Instead of chicken wire for the torso i prefer to use the tough foam found in armchairs and sofas , you can buy it in squares usually from stores that sell material in rolls and sewing and knitting materials , you can cut it to shape with sharp scissors or a sharp knife then tape it into position and when squashed it resumes it's shape once left a few minutes unlike the chicken wire method , there is a tutorial on the forum showing dummies being made in a similar way using foam padding .


----------



## Screaming Demons (Sep 15, 2008)

Palladino said:


> Thanks. The problem is that the majority of life size props I use need to be freestanding. That guy won't be able to keep himself up.

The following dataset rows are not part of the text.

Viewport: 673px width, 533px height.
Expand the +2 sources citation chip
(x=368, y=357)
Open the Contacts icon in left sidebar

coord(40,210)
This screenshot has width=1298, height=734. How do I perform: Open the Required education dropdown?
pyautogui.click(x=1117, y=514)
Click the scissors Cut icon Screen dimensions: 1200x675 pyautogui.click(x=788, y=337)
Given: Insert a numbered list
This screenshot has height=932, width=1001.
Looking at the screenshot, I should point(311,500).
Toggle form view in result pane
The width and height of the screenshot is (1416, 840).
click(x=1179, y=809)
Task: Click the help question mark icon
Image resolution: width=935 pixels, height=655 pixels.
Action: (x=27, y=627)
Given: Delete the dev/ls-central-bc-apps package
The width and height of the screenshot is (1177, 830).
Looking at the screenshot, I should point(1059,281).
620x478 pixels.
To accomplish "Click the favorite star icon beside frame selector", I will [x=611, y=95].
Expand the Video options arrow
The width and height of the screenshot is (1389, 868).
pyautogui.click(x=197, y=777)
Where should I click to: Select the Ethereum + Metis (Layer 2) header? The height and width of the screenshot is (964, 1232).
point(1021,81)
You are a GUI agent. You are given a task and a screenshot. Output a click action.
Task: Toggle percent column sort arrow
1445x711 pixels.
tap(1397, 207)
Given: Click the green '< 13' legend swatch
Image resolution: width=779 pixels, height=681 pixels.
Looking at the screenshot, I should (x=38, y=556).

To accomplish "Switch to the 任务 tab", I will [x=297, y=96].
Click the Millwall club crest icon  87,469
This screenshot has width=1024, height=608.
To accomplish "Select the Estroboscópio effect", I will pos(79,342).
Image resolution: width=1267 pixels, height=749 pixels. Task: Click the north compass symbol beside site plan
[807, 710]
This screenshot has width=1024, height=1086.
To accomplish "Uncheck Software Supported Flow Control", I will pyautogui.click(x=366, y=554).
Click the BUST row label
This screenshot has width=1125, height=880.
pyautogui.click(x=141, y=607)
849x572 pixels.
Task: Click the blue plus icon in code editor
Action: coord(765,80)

I have used a variety of ways to stand them up. One of the easiest, which works sometimes depending on the clothes and shoes, is to run a length of PVC pipe down the body and into one of the shoes.


----------



## jdubbya (Oct 4, 2003)

Screaming Demons said:


> I have used a variety of ways to stand them up. One of the easiest, which works sometimes depending on the clothes and shoes, is to run a length of PVC pipe down the body and into one of the shoes.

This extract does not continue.